EXCERPTED PASSAGE:
━━━━
Native enterococcal colonization of Drosophila

Fly stock	Enterococcal species (≥98% identity)	Colonization of Drosophila
		Culture dependent	Culture independent
Wild-captured MA	E. faecalis	+	+
	E. gallinarum	+
	E. durans		+
Wild-captured OK	E. faecalis	+
	Enterococcus sp.	+	+
Oregon R Bloomington	E. faecalis	+	+
	Enterococcus sp.	+	+
Oregon R OU	E. faecalis	+	+
	E. faecium		+
Canton S OU	E. faecalis	+	NDa
Canton S Bloomington	E. faecalis	+	ND
	E. durans	+	ND
Oregon R UT	E. durans	+	ND

^aND, not determined.

Enterococcal reassociation for Drosophila.

To determine whether Drosophila could be reassociated with known enterococcal strains and to determine whether a trait known to contribute significantly to enterococcal virulence (38) affected a fly when the trait was expressed by an ingested microbe, we conducted the following experiments. The levels of native enterococci in adult Oregon R Bloomington flies were reduced to levels below the detection limit by exposing the flies to food containing 50 μg/ml erythromycin for 24 h at room temperature. As shown in Fig. 5, flies were then transferred to antibiotic-free food that had been inoculated with E. faecalis strain FA2-2 (plasmid free) for 24 h, 30°C. Flies were then transferred to sterile food, and enterococcal carriage was quantified at 24-h intervals. After 24 h of exposure to bacterium-laden food, the level of enterococci was 3.3 × 10³ CFU per fly (Fig. 5). Twenty-four hours after transfer of flies to sterile food, the level dropped slightly (9.4 × 10² CFU per fly). However, enterococcal colonization rebounded, and the level remained relatively stable during the 7-day experiment. Recovered enterococci were tested for chromosomal resistance to fusidic acid and rifampin, and the results verified that the bacteria were strain FA2-2 and did not represent resurgent colonization by native flora that had been present at levels below the detection limit.

FIG. 5.

Colonization of Drosophila with E. faecalis FA2-2. One hundred adult Oregon R Bloomington flies were fed cornmeal-molasses food containing erythromycin (50 μg/ml) for 24 h, transferred to food inoculated with 2 ×10⁷ CFU/ml E. faecalis FA2-2 for 24 h (24 h + FA2 - 2), and then transferred to sterile food. Enterococcal colonization was tracked for 7 days. The error bars indicate standard errors of the means for experiments conducted independently three times.
━━━━
RECORD EXTRACTS:
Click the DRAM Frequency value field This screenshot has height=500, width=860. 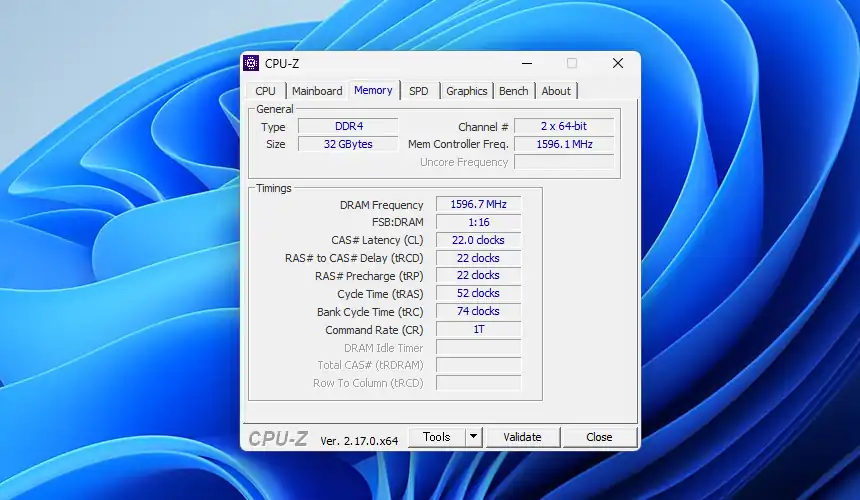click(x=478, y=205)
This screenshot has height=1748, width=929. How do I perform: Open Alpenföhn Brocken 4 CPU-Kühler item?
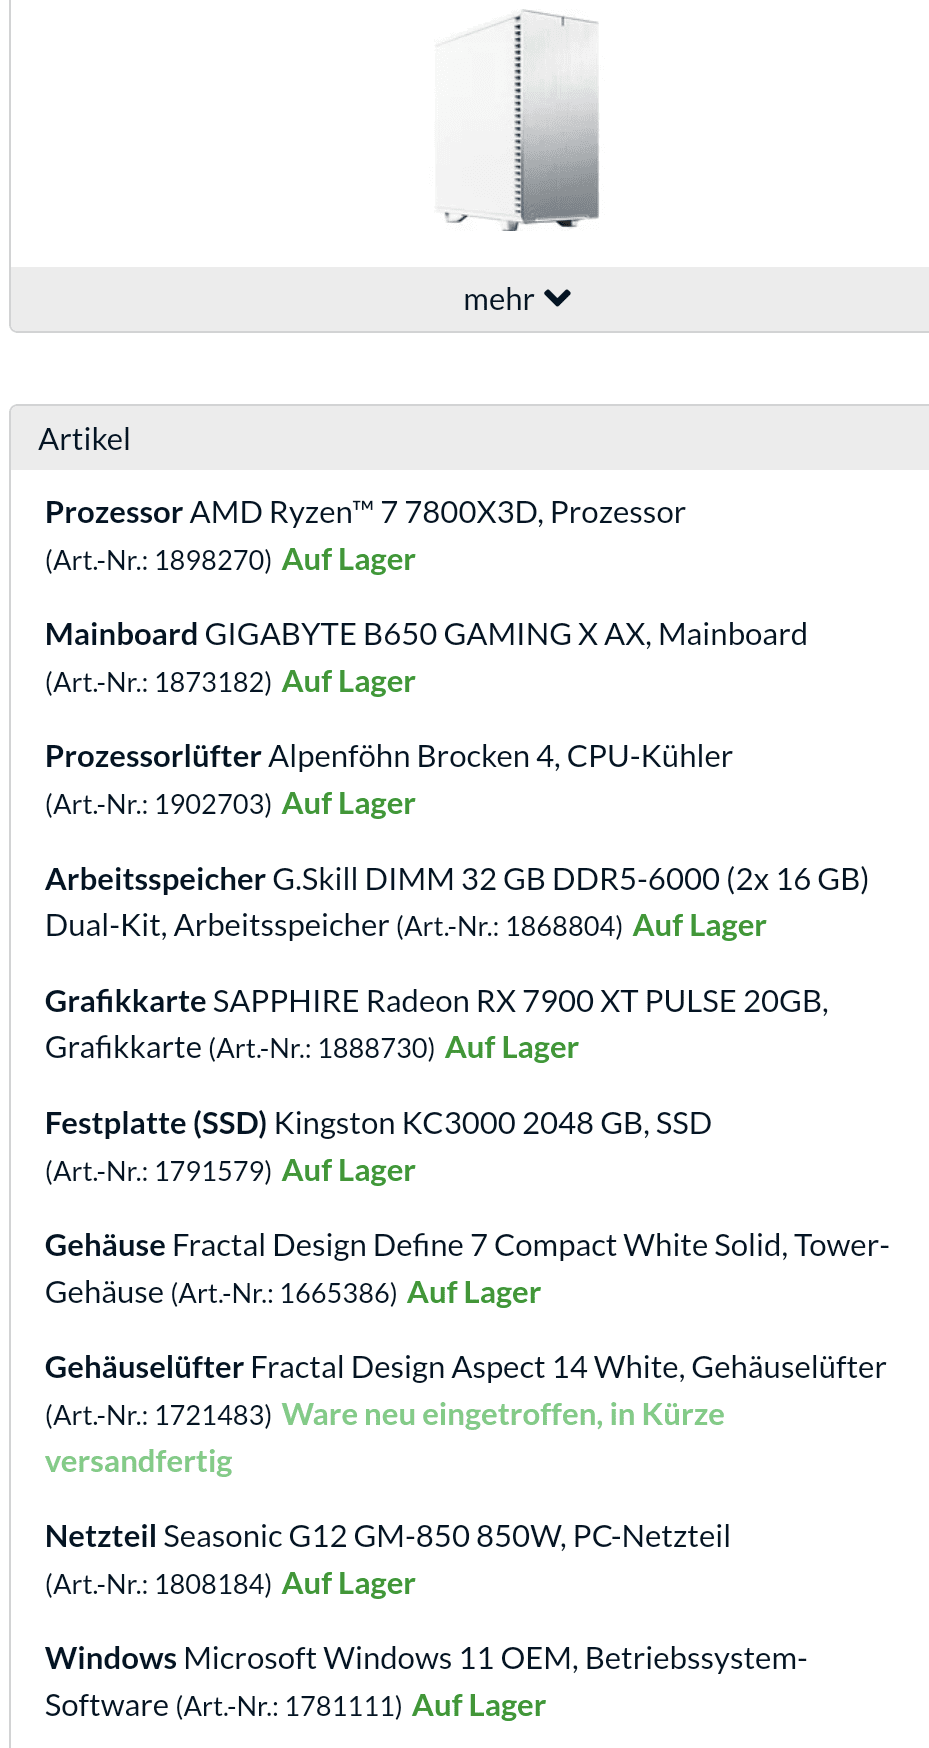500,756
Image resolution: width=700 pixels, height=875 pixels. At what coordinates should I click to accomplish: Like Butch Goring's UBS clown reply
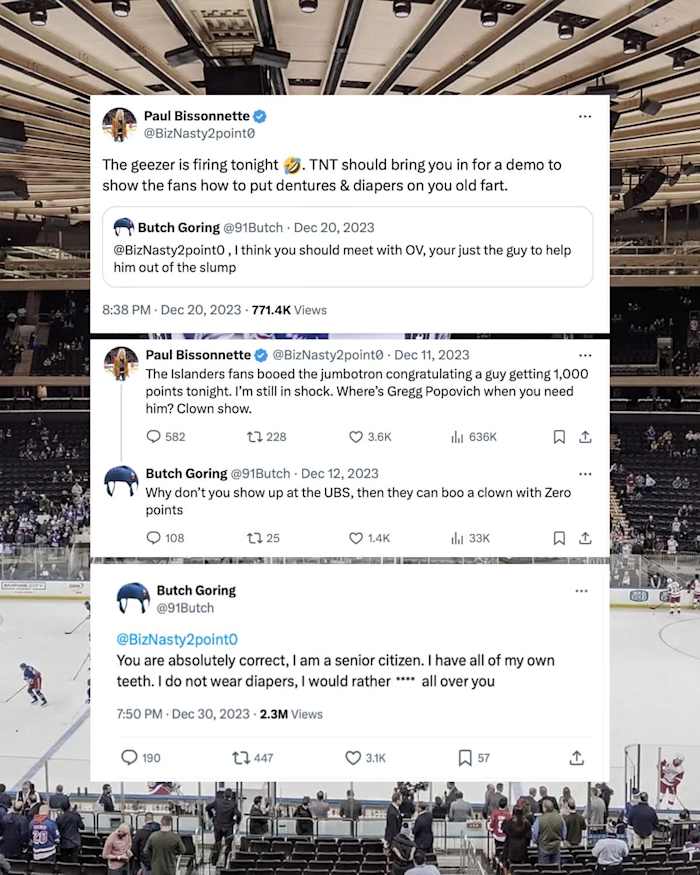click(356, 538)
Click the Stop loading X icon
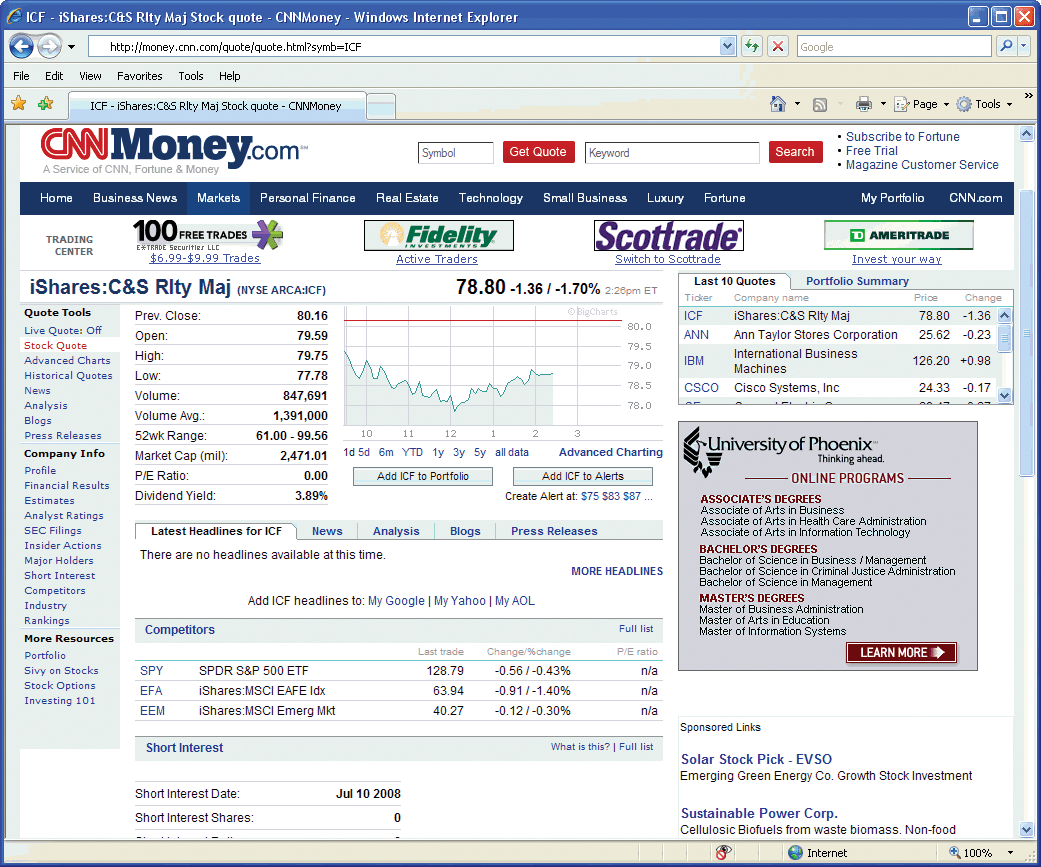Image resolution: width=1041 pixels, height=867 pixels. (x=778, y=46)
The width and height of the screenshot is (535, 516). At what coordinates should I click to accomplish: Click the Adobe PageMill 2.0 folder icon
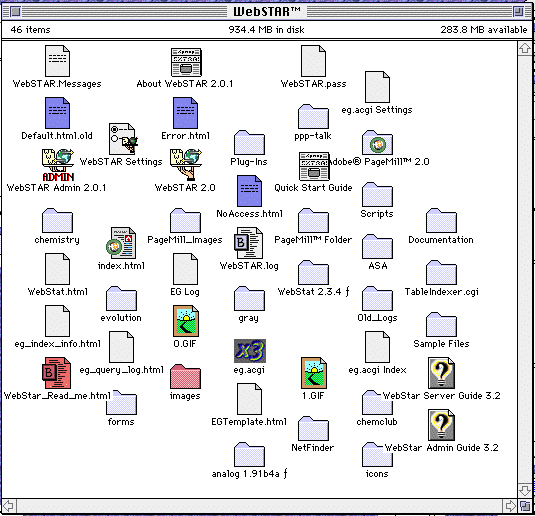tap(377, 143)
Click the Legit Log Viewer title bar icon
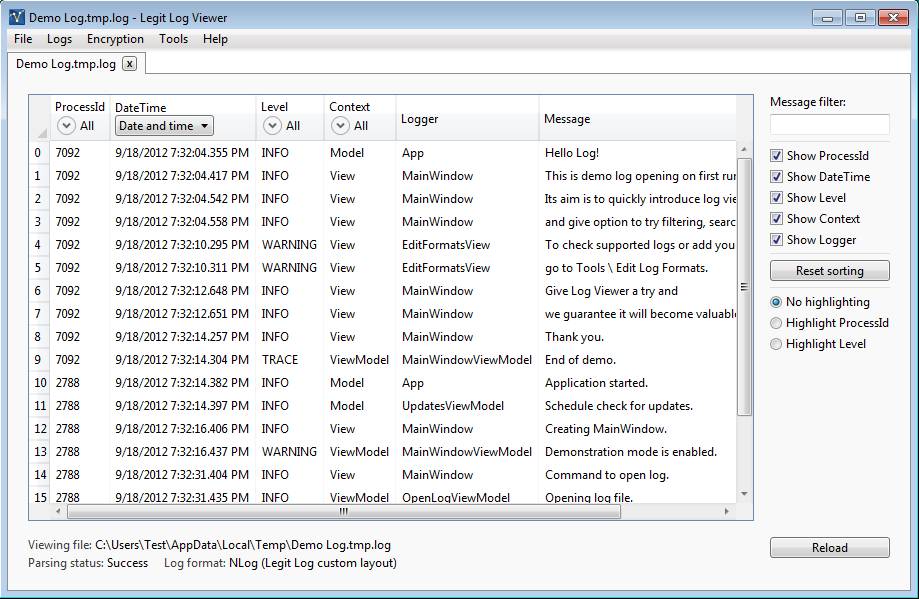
━━━━
GOAL OF THE EXERCISE:
Answer these questions from the passage on enterococcal colonization of Drosophila.
1. Which enterococcal species does the table list for the Oregon R UT fly stock?
2. What concentration of erythromycin was in the food used to reduce the flies' native enterococci?
3. What level of enterococci per fly was measured 24 hours after the flies were moved to sterile food?

EXPECTED ANSWER:
1. E. durans
2. 50 μg/ml
3. 9.4 × 10² CFU per fly